A Type A child may or may not have problems avoiding pornography. Because they are used to being successful, however, they may simply believe they are good at avoiding pornography even if they are not.

Here are some examples of a parent using refrained praise and challenges with a child:

  • They leave their phone on the table when heading to the bathroom. You do see it and maybe nod at them, but nothing more.
  • You see their online accountability report and notice that they were looking up things that, while not pornography, were obviously being searched for because they were a sexual stimulus. When talking with your child, you ask them if that really qualifies as not seeking out erotic material.
  • They tell you they accidentally came across pornography while doing homework and you say, “Okay, thanks for telling me,” rather than make a big deal of it.
  • During a parent-child check in, your child points out all the things they have been doing right. You are aware, however, that these are the same things they’ve been doing right for weeks. If there are other goals they have not yet worked toward, such as sharing their feelings with you every day, you could ask, “And what about sharing your feelings? What can you do to improve in that area?”
  • When they confess to purposefully seeking out pornography you say, “What do you think was behind your desire to look at porn? Did something bad happen today or recently?” Saving praise for being honest until perhaps the end of the conversation.

When we see a high-achieving child do something remarkable, or when we have withheld praise for a while, we do need to recognize them and do so in a meaningful way.

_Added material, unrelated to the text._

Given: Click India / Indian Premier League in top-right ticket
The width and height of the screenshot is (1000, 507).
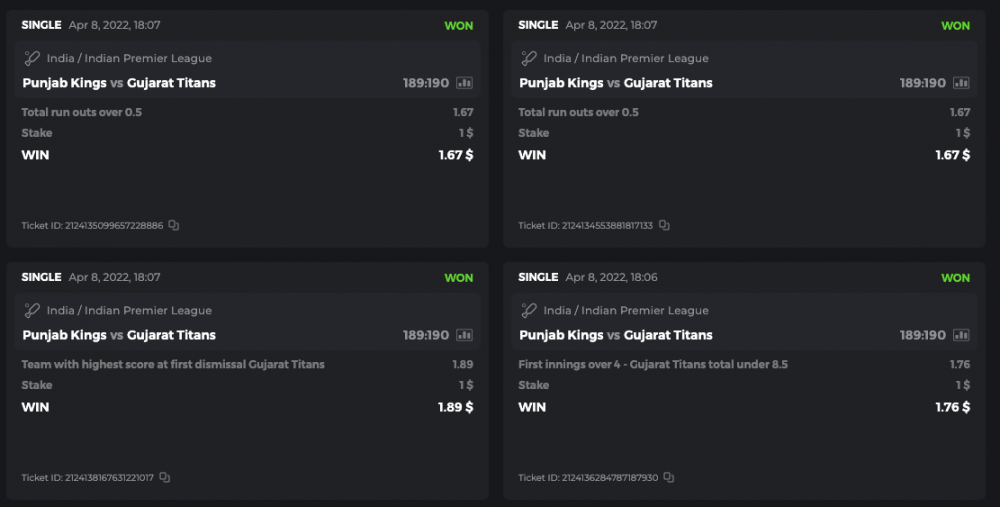Looking at the screenshot, I should [x=626, y=59].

  • “I was really impressed how you told your friend you didn’t want to sleep over because you know their parents let him/her keep a tablet in his/her room.”
  • “I’ve noticed you leaving your phone out of your room and bathroom for the last two weeks and I have to say I’m really proud of you for taking this so seriously.”
  • “I notice you are very honest with me about how you are feeling from day to day. I really appreciate that.”

When to Switch Things Up

Of course, any parent knows that a child’s needs change on a fairly frequent basis. Type A children do sometimes need frequent encouragement. Children who struggle may need us to withhold praise from time to time. We should be careful not to adapt a formula that we never change when dealing with our children. Our children are not robots.

Do not fear that you won’t know when to change things up. You know your children. You can see it in their eyes when they need extra emotional support, no matter how high-achieving they normally are. You are the expert in this area with your children. No one knows better than you when your child needs an encouragement or challenge.

Grace First

I want to be careful not to suggest a performance-minded parenting style. We need to continue doing all we can to ensure our children know we love them unconditionally. Withholding praise is not withholding love. However, we can love a child and also say, “I know you can do better.”

Sibling Rivalry

For parents with multiple children, this can create friction between children. We may have give praise differently to two children who demonstrate the same behavior. Children in the same family do not always appreciate this.

I know how messy that gets for a parent. My daughter often asked, “Why do you treat my brother different than me?” This kind of question can lead to an awkward conversation. I get it. But our children really are different and we cannot treat them the same way if we want the best for each. I had to tell my daughter, “You and your brother are not the same, so I can’t treat you exactly the same. That may not seam fair but your brother and you need different things from me.” Eventually she accepted this. Your children can learn to accept it as well.

My Challenge to You

Start watching your children and see if you can determine if they are a child who does best with lots of praise or one who will thrive more with challenge and giving less frequent positive reinforcement. Then try some of the ideas shared here and see how your child reacts. Give it some time to see how it works. You can always change your response style if it doesn’t work well.